Do you know what it means to be onto? It means everything in the second set is in the image of the first set.

1) a function sends something in the domain to something in the range. It can only send it to 1 thing though, otherwise it is not a function. So is there anyway 3 elements could possibly hit all 5 elements of the range codomain? no. So there are 0 functions that can do this

I will do one more, and leave the last one up to you.

2) we may as well just number the elements say in A the domain let the set be {1,2,3,4} and the range B={0,1}

I will use a bit of bad notation to describe these functions to save time. The coordinates (a,b,c,d) will represent a is where 1 is sent, b is where 2 is sent, c is where 3 is sent d is where 4 is sent.
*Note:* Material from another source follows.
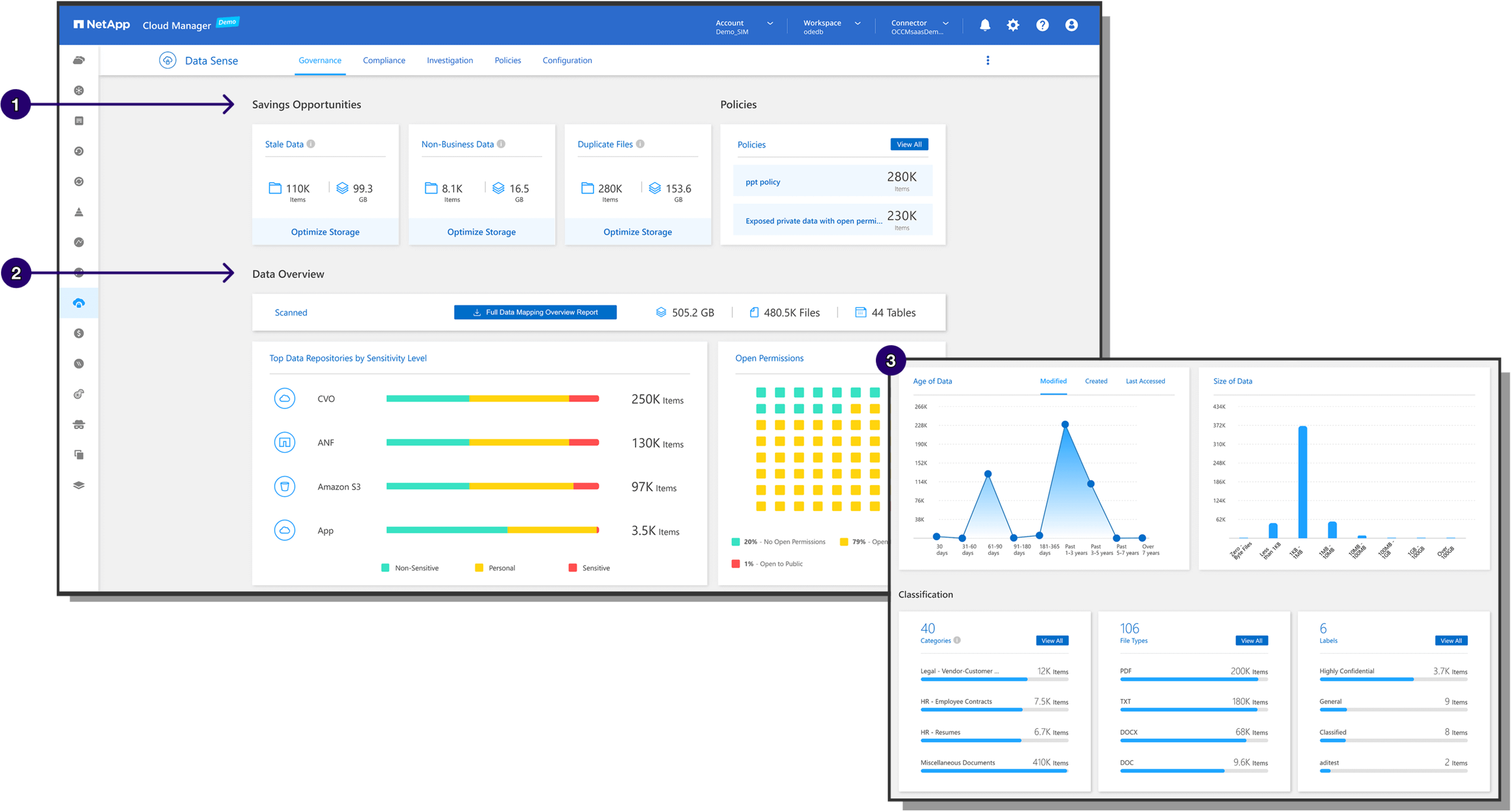Open the Investigation tab
This screenshot has height=812, width=1512.
450,60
All possible functions are

(0,0,0,0)

(0,0,0,1)

(0,0,1,0)

(0,0,1,1)

(0,1,0,0)

(0,1,0,1)

(0,1,1,0)

(0,1,1,1)

(1,0,0,0)

(1,0,0,1)

(1,0,1,0)

(1,0,1,1)

(1,1,0,0)

(1,1,0,1)

(1,1,1,0)

(1,1,1,1)

The ones in red are the ones that are not onto because they do not hit everything in the codomain B. Understand? So how many of those are actually onto?

Think you can handle 3)? I do. Good luck on the exam.